В отличие от Ливия Дион Кассий (ок. 155—235) был деятельным участником политической жизни, администратором, дважды консулом, но на его сочинениях это никак не отразилось: как и Ливий, он описывает битвы и осады по стандартным схемам, как и Ливий (и другие предшественники), вводит в рассказ речи действующих лиц, правда не столь многочисленные, но зато очень пространные и построенные по всем правилам риторики. Другим ценным историческим сочинением того времени является «Поход Александра» Арриана в семи книгах, изложенный по хорошим источникам; но и Арриан (ок. 95—175) был историком лишь в меру странного желания стать «Ксенофонтом своего времени»: его записи бесед Эпиктета должны были, по его мысли, явиться аналогом «Воспоминаний о Сократе», его «Поход Александра» — аналогом «Анабасиса» и т. д. Наконец, о более мелких историках не приходится и говорить: примером их может служить уже упоминавшийся Флор (писал ок. 120—130), кратко, но цветисто изложивший в четырех книгах на латинском языке историю побед римского народа и не останавливавшийся перед намеренными пропусками или перестановками событий там, где это требовалось для риторического нарастания действий. Сходную картину мы наблюдаем и в других областях научной литературы.

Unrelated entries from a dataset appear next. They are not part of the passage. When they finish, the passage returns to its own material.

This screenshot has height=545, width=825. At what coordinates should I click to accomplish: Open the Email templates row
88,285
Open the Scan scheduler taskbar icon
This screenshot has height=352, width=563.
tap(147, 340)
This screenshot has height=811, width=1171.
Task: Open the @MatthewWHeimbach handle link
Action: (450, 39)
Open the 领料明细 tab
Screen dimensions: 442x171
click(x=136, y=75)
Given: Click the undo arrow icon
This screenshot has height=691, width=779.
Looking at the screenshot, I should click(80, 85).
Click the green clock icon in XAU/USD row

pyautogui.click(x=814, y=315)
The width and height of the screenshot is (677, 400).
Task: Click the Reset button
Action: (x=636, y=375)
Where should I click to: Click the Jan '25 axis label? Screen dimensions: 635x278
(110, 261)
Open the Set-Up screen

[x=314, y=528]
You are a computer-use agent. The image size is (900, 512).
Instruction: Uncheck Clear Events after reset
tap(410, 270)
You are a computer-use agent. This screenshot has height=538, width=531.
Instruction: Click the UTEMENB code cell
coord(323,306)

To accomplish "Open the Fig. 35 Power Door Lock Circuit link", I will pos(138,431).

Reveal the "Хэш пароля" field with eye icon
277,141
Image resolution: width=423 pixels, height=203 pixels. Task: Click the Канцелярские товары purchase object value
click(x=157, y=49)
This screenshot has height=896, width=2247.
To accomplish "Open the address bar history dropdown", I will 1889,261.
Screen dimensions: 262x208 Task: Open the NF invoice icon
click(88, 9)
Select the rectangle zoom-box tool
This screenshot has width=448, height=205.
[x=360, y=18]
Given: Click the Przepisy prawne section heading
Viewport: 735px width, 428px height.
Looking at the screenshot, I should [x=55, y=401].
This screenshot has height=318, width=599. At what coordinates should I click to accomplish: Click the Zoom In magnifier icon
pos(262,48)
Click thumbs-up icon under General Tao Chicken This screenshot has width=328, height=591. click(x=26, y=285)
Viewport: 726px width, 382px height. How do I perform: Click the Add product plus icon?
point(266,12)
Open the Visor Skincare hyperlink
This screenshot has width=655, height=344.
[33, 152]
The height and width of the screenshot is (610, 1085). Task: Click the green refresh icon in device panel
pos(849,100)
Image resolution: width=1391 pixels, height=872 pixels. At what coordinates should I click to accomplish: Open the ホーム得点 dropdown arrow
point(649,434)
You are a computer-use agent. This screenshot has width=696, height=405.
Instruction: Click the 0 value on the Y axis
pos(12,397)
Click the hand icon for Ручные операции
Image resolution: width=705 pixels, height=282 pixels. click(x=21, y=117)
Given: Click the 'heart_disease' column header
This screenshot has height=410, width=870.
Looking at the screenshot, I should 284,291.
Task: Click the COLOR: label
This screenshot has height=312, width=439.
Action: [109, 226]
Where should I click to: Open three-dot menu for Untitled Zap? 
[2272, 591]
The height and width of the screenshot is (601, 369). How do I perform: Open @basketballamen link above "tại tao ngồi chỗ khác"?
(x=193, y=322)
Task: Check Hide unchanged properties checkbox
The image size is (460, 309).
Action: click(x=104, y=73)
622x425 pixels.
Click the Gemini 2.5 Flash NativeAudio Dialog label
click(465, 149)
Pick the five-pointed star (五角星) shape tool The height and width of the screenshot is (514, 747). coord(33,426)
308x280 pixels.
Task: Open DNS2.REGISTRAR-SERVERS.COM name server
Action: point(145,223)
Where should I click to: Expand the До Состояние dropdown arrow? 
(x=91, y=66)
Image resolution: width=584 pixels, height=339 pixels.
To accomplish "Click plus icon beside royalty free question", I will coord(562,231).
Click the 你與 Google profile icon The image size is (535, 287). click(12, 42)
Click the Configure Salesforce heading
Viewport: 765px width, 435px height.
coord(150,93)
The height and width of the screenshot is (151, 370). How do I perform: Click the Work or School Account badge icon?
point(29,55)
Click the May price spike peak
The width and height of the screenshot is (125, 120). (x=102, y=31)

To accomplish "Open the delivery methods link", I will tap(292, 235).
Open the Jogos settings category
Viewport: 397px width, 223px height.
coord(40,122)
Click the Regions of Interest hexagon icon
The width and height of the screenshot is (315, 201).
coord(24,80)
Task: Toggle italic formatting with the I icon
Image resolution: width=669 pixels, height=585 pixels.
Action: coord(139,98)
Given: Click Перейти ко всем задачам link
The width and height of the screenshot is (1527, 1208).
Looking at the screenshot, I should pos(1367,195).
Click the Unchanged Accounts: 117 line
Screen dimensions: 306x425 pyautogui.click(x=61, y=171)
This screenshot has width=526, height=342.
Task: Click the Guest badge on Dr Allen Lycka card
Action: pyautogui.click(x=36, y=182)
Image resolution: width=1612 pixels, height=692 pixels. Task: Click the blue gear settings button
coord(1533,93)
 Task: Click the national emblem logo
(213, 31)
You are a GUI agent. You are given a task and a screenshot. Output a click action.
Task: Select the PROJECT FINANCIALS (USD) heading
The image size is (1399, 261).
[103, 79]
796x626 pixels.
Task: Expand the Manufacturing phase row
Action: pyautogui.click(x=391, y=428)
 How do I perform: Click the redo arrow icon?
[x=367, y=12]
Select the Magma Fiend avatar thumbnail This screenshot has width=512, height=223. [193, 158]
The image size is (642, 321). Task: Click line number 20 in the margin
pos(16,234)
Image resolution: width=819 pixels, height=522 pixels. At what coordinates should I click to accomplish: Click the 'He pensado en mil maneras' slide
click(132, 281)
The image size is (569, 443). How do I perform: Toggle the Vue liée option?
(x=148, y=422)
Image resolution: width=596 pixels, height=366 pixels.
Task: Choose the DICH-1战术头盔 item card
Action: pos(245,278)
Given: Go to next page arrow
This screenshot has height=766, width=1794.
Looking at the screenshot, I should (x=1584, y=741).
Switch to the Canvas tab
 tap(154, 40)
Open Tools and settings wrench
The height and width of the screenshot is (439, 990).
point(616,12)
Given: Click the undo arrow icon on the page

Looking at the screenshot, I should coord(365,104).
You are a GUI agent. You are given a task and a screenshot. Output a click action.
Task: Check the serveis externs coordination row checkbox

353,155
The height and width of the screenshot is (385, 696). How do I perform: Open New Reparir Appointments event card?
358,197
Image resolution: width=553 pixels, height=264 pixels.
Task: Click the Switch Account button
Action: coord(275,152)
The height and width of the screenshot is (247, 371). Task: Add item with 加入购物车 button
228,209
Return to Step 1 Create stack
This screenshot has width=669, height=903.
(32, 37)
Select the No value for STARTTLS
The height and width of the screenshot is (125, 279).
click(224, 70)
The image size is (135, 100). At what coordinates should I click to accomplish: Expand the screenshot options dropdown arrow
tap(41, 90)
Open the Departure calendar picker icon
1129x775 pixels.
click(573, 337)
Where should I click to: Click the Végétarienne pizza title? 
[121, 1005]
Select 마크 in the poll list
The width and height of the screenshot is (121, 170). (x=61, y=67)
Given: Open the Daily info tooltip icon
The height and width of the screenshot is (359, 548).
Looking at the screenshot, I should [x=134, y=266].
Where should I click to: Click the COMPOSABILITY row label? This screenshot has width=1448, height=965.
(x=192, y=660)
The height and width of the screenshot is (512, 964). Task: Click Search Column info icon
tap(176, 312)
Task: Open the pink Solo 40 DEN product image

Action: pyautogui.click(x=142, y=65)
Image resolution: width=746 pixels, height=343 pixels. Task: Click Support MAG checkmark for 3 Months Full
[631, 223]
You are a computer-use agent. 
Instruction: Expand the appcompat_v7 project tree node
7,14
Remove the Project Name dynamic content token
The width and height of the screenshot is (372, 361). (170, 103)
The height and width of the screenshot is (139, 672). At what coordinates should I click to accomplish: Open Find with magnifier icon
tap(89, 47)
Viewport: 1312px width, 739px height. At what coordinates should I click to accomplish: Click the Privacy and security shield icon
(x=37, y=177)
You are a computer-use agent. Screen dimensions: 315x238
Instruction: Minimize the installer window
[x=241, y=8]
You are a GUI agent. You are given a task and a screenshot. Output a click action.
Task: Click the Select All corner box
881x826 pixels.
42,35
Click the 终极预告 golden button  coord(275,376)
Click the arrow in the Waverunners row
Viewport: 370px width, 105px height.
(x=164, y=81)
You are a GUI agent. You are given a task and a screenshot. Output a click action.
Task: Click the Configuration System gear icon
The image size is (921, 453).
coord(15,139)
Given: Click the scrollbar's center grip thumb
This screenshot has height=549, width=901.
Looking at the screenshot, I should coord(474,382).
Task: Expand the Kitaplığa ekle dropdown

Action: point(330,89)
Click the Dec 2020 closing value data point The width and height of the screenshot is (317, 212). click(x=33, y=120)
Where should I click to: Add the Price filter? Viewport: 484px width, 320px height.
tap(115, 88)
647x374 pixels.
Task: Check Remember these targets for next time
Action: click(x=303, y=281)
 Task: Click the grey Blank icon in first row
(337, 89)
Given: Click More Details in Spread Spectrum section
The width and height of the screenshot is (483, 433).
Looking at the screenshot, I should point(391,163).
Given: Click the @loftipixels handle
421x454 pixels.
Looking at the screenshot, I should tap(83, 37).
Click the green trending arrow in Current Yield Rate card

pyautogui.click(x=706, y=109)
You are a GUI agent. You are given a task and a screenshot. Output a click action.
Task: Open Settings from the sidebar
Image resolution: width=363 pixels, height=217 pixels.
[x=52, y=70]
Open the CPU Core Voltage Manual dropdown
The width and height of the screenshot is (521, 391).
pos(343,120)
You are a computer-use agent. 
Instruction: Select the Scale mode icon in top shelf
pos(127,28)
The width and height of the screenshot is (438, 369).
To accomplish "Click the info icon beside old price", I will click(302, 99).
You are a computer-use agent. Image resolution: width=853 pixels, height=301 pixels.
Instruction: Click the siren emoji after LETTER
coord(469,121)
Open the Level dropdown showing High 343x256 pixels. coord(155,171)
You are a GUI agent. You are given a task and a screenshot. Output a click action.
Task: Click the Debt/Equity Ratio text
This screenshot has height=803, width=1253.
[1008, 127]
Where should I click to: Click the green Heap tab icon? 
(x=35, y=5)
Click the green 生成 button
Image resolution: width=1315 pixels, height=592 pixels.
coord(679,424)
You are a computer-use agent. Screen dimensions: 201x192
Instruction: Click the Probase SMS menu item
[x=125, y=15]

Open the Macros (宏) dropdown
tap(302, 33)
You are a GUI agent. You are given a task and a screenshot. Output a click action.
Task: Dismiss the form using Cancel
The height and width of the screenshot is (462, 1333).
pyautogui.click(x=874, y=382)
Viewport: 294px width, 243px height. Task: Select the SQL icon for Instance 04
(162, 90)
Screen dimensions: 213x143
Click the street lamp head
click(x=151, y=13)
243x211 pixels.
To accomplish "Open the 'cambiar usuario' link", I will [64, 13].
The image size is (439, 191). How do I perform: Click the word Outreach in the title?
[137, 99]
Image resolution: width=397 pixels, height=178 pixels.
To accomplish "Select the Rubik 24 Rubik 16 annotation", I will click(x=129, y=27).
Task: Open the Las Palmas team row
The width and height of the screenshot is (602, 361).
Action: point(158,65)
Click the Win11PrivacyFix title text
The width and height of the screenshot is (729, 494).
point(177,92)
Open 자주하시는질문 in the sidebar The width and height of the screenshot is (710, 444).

КРИЗИС III В. И КОНЕЦ АНТИЧНОЙ КУЛЬТУРЫ
Медленно нараставший кризис общественного, государственного и идеологического строя Римской империи открыто разражается в III в. н. э. Империю охватывают восстания рабов и бедноты, с севера вторгаются германцы, с востока — персы, каждая армия спешит провозгласить собственного императора, начинается долгая анархия, за 70 с лишним лет в Риме сменяются 37 правителей. Начальным рубежом кризиса можно считать 235 год, падение династии Северов, концом — 323 год, установление единодержавия Константина.